And so what did we talk about? We talked about our baby, of course. About how much she misses me. About how she’s a talker, not a walker. About how every day it seems her vocabulary doubles – but how every other sentence is prefixed or suffixed by ‘Dadda’. About how she needs me. (Sylvie, I mean. About how Sylvie needs me.) About how Sylvie needs a man around the place.

And that’s when I nearly started crying. And so do you know what I did, to stop myself crying? What I did, so my wife wouldn’t hear me tearing up and think me weak? I said something stupid.

I said that I was sure Sylvie was getting plenty of male guidance from Mr Blair. I asked how often they saw him, my wife and child, how often he came round. How often he came round to see them, to be with them.

And then Beth started crying. Spluttering and choking through the sobs, pleading with me, telling me she loved me, she was sorry, it had really been a one-off, it was terrible, she hasn’t seen him since she told me, she hated seeing him those times she had done since it happened (that Halloween, when we had the argument, when I took him to task in the pub – Christ!), that all she wants to do is move on, that she’s worried about me, that she can’t stand me being so horrible to her, that I need to realise what I’ve got and what I’m losing before Sylvie’s heart gets broken like our two hearts have been.

And what did I do then? I started crying too. I said I know she still loves me. I said I still love her. But I can’t forget. I said I can forgive (because I love her) but I can’t forget (because I love her). I said I know I’m a dick, but I can’t make things right, I can’t move on. Not just yet.

And now we’re nearly at Paddington. And that’s all you’re getting this morning.

Au revoir
!

Dan

PS – Martin, I’ve just realised. It’s Good Friday today! How will you be celebrating? Shall we have a crucifixion? Shall we free Barabbas?

From:
[email protected]

To:
[email protected]

Re:
07.31 Premier Westward Railways train from Oxford to London Paddington, April 6.

Dear Dan

Thank you for your most recent letters. I can tell you that your 22.20 service on April 3 was delayed after a collision between a train and some livestock between Reading and Taplow earlier in the evening. I am very sorry to report that three cows died in the incident, and another disfigured so hideously that it had to be put down as an act of mercy. The disruption unfortunately had a knock-on effect throughout the evening, resulting in many services being delayed.
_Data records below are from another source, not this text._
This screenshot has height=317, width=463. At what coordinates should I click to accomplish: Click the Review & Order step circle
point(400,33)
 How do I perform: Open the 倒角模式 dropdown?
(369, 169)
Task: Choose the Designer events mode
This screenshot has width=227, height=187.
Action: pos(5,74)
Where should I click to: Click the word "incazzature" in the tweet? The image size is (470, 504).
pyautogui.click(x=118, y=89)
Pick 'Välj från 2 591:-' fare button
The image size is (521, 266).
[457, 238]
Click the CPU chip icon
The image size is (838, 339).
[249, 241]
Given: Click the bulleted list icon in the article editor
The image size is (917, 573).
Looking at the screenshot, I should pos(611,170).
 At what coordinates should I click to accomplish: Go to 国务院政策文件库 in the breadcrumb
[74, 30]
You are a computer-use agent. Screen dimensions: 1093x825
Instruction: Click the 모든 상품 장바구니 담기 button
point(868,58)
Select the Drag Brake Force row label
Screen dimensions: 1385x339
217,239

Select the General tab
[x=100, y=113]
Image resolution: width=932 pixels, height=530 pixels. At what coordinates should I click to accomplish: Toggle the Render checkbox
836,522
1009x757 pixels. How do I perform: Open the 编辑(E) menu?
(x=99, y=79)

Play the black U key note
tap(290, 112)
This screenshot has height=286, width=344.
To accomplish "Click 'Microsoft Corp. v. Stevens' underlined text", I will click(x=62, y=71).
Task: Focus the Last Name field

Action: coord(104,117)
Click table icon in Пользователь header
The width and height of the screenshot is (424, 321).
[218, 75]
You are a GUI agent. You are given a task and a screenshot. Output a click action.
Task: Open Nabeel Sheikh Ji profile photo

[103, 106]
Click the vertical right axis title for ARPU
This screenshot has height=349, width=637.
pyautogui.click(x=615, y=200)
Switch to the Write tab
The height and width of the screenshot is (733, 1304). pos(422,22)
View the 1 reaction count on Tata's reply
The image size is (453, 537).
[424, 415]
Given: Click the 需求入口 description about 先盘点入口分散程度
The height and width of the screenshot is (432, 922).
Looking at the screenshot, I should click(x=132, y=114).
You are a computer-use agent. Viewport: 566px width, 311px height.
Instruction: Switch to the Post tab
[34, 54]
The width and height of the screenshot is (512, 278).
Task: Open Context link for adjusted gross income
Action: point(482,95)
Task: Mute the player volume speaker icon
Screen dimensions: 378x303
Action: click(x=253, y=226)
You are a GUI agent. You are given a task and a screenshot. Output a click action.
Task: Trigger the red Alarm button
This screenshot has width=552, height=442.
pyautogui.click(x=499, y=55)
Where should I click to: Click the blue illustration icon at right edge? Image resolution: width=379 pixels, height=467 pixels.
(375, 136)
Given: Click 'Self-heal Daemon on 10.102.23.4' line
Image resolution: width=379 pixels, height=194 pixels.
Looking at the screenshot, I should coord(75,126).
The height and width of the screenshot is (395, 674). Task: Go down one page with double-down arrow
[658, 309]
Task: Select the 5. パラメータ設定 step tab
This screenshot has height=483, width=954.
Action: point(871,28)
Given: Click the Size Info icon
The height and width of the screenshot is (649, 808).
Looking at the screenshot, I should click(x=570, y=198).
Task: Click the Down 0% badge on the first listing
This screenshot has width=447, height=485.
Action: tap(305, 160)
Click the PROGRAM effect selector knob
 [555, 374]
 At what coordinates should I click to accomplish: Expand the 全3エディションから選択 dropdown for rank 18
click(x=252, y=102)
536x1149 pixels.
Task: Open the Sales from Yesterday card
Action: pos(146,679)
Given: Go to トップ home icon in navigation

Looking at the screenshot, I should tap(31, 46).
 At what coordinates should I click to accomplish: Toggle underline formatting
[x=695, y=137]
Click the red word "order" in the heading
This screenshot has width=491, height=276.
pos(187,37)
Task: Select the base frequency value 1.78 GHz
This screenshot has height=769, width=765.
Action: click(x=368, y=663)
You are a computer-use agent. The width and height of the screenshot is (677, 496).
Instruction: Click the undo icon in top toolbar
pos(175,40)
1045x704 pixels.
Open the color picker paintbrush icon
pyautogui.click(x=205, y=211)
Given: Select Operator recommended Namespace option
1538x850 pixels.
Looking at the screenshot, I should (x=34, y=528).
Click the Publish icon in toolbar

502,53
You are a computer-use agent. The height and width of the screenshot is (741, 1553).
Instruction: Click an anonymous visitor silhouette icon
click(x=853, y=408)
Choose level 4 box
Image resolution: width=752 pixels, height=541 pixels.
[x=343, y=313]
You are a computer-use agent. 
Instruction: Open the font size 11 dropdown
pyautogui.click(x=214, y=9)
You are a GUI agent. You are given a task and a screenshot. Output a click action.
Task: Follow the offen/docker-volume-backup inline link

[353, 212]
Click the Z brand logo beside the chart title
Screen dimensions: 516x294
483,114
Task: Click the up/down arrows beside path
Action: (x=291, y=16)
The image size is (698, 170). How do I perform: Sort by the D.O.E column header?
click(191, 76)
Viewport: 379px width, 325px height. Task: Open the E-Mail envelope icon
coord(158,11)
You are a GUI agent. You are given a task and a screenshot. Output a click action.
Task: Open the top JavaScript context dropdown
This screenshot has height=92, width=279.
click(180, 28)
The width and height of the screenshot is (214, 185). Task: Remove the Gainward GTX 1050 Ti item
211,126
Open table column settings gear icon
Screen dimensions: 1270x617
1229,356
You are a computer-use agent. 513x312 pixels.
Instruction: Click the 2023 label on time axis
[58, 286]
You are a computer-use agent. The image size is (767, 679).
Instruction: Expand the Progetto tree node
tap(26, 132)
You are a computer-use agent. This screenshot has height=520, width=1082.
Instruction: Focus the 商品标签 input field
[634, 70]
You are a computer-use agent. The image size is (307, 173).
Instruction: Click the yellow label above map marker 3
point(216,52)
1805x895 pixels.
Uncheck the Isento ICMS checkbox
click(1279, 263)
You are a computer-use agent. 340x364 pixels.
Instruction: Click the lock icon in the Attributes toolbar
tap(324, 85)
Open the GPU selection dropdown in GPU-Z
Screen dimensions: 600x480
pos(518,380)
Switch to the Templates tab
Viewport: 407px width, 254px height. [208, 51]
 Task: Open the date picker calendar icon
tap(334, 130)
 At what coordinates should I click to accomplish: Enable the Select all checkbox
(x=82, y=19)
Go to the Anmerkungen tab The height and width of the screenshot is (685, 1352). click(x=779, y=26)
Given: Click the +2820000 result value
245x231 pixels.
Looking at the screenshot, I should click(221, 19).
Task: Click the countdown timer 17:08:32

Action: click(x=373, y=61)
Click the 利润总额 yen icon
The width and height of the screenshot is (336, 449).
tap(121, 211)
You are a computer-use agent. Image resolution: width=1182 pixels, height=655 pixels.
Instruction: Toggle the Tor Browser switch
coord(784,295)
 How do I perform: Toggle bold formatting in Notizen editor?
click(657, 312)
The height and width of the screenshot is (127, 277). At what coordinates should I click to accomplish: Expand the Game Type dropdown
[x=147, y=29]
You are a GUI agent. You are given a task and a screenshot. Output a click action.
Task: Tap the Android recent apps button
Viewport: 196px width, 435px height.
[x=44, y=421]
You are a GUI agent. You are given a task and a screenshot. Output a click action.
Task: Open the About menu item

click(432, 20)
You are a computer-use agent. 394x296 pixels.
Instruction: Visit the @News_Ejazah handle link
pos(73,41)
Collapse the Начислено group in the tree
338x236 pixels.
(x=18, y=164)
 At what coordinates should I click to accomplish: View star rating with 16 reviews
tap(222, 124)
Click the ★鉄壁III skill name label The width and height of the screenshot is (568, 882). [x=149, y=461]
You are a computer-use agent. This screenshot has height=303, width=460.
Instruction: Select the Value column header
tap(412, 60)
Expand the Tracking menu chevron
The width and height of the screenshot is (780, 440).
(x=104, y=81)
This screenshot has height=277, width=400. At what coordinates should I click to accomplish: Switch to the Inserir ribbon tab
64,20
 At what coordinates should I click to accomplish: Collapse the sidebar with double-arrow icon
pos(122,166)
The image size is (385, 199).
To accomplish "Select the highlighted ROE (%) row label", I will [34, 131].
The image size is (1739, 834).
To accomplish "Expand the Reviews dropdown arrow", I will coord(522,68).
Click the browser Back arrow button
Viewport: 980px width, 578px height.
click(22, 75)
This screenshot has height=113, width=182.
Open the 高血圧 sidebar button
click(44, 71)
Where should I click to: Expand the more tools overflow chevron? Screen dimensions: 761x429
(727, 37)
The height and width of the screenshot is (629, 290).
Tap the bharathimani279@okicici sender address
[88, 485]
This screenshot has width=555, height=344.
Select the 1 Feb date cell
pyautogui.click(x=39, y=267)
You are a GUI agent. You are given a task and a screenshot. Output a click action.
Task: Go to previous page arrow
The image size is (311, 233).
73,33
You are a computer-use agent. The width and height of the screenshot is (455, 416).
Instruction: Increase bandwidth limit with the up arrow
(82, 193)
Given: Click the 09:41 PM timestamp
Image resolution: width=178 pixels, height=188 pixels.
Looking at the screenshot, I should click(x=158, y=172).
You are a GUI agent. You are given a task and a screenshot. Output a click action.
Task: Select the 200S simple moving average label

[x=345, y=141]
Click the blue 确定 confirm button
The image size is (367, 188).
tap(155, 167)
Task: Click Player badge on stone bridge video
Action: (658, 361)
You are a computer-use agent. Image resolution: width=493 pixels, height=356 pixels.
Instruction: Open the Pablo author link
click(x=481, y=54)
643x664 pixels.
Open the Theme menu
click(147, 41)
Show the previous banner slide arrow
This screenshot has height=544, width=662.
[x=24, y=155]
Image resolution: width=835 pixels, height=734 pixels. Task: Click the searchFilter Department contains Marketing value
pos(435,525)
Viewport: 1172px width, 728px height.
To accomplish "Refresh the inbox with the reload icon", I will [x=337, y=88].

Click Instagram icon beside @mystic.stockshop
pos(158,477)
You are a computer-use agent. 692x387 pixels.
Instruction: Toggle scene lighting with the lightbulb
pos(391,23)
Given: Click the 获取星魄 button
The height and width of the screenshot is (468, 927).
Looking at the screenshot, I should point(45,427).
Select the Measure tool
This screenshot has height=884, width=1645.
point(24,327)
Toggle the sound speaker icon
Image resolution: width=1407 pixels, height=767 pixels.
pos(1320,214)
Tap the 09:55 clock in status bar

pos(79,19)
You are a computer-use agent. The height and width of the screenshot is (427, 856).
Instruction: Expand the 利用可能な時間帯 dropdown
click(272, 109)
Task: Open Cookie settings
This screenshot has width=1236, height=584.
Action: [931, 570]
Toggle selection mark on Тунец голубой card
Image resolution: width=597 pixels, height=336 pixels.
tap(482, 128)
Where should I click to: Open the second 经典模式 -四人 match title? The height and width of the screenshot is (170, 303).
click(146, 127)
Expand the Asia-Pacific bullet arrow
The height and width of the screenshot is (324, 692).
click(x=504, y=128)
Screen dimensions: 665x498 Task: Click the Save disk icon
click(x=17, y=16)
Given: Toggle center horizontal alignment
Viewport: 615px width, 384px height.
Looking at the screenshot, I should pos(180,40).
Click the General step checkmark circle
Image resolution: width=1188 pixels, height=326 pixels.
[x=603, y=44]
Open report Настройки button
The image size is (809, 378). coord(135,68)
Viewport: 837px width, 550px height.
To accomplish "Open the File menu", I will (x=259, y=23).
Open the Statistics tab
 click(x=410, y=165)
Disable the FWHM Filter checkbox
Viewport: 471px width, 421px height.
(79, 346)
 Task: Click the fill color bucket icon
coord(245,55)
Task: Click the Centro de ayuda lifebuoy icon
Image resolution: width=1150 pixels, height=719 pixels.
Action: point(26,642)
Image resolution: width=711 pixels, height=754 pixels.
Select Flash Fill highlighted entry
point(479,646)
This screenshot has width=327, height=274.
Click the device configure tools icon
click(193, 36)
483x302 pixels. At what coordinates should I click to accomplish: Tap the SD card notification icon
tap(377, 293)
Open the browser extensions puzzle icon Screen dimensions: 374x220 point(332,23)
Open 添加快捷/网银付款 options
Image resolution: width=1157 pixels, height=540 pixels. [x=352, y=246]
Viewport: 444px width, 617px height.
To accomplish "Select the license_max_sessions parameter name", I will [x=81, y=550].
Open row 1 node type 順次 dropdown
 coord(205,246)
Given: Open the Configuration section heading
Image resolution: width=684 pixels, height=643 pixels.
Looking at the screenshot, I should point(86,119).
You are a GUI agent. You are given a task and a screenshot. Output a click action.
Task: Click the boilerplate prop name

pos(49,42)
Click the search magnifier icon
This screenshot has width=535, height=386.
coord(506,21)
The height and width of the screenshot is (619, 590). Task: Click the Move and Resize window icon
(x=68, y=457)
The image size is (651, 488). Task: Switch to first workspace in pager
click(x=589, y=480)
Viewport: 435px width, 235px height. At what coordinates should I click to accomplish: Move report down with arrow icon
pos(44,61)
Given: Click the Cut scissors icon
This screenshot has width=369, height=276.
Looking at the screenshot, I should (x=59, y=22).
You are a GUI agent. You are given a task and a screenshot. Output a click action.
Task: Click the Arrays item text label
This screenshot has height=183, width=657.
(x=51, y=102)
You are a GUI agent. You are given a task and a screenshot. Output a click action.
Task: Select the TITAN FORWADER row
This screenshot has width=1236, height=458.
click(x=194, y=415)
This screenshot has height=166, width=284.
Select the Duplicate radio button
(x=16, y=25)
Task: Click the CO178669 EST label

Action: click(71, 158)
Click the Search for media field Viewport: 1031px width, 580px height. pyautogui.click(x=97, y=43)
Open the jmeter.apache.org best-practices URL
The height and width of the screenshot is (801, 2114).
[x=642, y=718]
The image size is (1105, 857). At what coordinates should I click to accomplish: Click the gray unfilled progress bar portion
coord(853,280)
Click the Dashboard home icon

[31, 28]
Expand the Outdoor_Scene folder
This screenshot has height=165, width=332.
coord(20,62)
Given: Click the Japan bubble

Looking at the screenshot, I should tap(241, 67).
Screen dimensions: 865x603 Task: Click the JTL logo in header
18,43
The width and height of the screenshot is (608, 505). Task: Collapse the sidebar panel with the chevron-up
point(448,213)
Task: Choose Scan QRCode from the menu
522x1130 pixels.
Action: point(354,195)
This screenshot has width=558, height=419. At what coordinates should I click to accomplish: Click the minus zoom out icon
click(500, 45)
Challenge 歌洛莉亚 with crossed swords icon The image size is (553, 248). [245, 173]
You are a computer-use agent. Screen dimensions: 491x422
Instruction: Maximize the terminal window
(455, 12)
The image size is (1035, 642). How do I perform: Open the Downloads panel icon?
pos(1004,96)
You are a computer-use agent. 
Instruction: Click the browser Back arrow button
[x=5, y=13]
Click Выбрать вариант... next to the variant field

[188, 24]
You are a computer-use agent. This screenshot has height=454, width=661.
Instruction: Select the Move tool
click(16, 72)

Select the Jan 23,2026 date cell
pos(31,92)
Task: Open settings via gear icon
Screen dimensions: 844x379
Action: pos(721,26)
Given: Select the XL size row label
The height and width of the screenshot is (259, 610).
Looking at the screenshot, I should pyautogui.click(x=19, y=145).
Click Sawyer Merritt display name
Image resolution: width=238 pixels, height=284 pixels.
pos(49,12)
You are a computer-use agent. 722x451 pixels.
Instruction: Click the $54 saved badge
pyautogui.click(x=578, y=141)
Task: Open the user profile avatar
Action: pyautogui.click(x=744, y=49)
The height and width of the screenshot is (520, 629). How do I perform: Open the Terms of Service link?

On April 6 your service was held up after the failure of deliveries for the first-class buffet carriage meant that the train could not depart the sidings until more cream and sugar had been sourced. Thankfully, this only resulted in a delay of 15 minutes, which I think is a huge credit to all concerned.

And on another note, I am familiar with the phrase ‘corporate housekeeping’. It is, in business, what you might call, a euphemism. Rarely a euphemism for expansion of a business either, if you get my drift!

And at the risk of appearing unprofessional, it’s OK to cry, Dan.

Best regards

Martin


Letter 85

From:
[email protected]

To:
[email protected]

Re:
23.20 Premier Westward Railways train from London Paddington to Oxford, April 7. Amount of my day wasted: seven minutes. Fellow sufferers: no regulars. (Saturday, innit.)

The police came back today, Martin. We’ve been watching the detectives. Police and thieves in the street – scaring the nation with their guns and ammunition. They burst in, proper style, old-school rules, all shouting and running, dozens of them. They told us not to move a muscle. They started unplugging and picking up computers even as we’d barely finished typing on them. They swept up notebooks and emptied draws into those big clear bags you see on the cop shows… all without so much as a by-your-leave. A proper raid, Martin!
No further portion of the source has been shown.